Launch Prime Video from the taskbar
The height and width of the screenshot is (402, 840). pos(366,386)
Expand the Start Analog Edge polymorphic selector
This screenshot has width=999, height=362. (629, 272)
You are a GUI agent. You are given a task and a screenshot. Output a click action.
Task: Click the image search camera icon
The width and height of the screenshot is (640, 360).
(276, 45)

* * *

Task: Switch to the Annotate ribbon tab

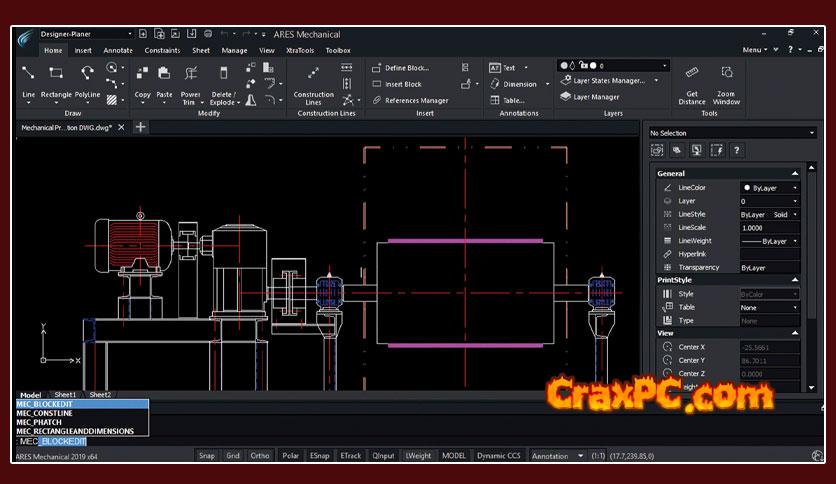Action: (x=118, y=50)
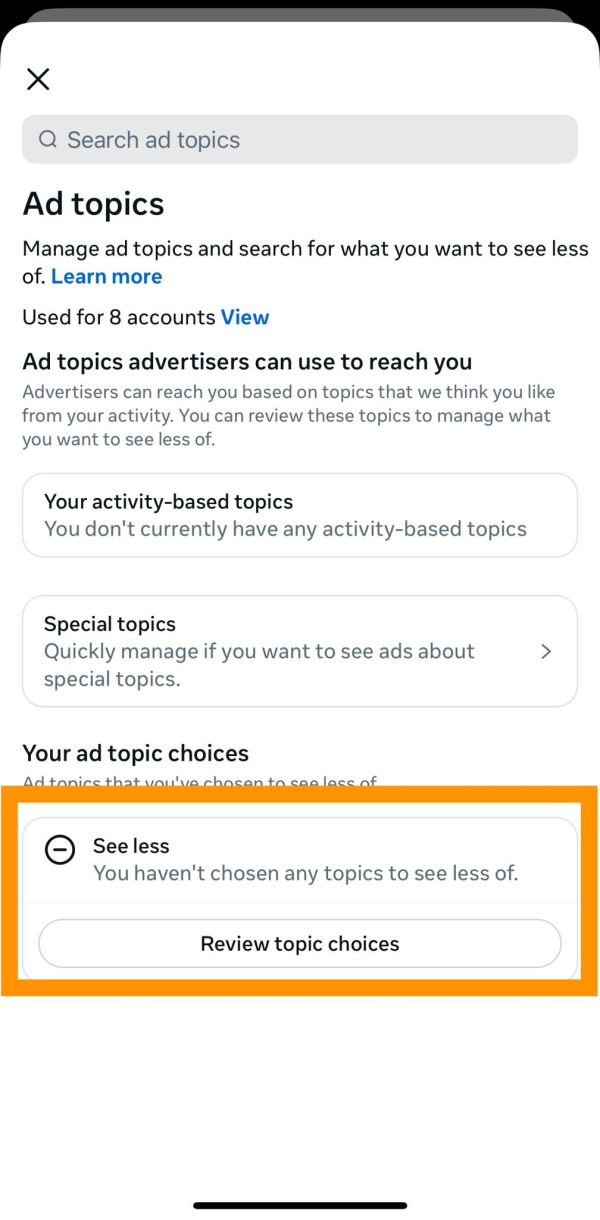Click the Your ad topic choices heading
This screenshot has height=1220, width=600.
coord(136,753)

EXERCISE DESCRIPTION: In the data above, retype exactly and only the lines between the one holding "Launch Prime Video from the taskbar" and the one holding "Task: Click the image search camera icon", inclusive.

RESPONSE BELOW:
Launch Prime Video from the taskbar
The height and width of the screenshot is (402, 840). pos(366,386)
Expand the Start Analog Edge polymorphic selector
This screenshot has width=999, height=362. (629, 272)
You are a GUI agent. You are given a task and a screenshot. Output a click action.
Task: Click the image search camera icon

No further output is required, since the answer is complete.